Iga Świątek idzie jak burza. Po pokonaniu w niedzielę Dunki Clary Tauson 6:7(3), 6:2, 6:1, Polka awansowała do dalszej fazy turnieju Indian Wells. W 1/8 finału 20-latka zmierzy się z Angelique Kerber.

Zobacz wideo Iga Świątek będzie liderką rankingu WTA? "Pytanie nie czy, a kiedy"

Kerber o Świątek: "Ma wszystko, czego potrzebuje topowa zawodniczka"

Polską tenisistkę czeka nie lada wyzwanie, bowiem reprezentantka Niemiec to trzykrotna triumfatorka turniejów wielkoszlemowych. Była liderka światowego rankingu okazywała się najlepsza w Australian Open (2016), US Open (2016) i w Wimbledonie (2018).

Mająca polskie korzenie tenisistka zauważa jednak klasę reprezentantki naszego kraju i wie, że czeka ją trudna przeprawa. - Myślę, że Iga grała naprawdę konsekwentnie przez ostatnie kilka lat, szczególnie w zeszłym roku i na początku tego sezonu. Stara się grać bardziej agresywnie, więc ma wszystko, czego potrzebuje topowa zawodniczka. Myślę, że będzie to naprawdę ciężki mecz, ale też fajnie jest rozegrać takie spotkanie z czołową tenisistką, z którą zmierzę się po raz pierwszy. To nie zdarza się tak często - wyznała Kerber cytowana przez WTA.

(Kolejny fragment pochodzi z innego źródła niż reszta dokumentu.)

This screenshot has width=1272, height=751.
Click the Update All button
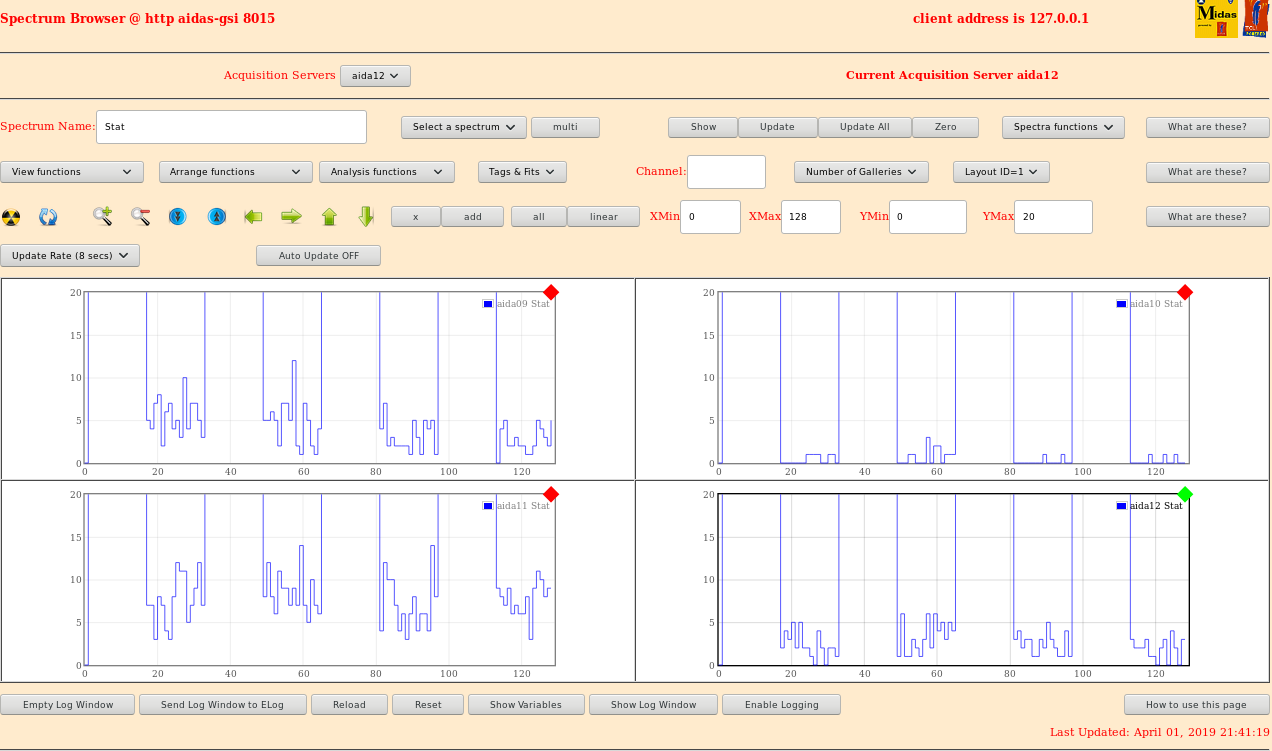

Kerber miała świetną końcówkę poprzedniego sezonu, ale ten rozpoczął się dla niej bardzo źle. W Australian Open 2022 oraz podczas turnieju WTA 1000 w Dosze odpadła już po pierwszych meczach

- Myślę, że zaczęłam sezon dwa miesiące później niż zwykle, z powodu wszystkich rzeczy, które się wydarzyły. Ze względu na sytuację z COVID-19 nie miałam najlepszego okresu przygotowawczego - przyznaje obecnie 16. tenisistka rankingu WTA. 

W 1/16 finału Indian Wells Kerber mierzyła się z Darią Kasatkiną, którą łatwo pokonała 6-2, 6-1. - Wiedziałam wcześniej, że muszę grać przeciwko niej naprawdę agresywnie i iść do przodu i grać swoją grę. Było trochę wietrznie, więc próbowałem przyzwyczaić się do wiatru - oceniła 34-latka.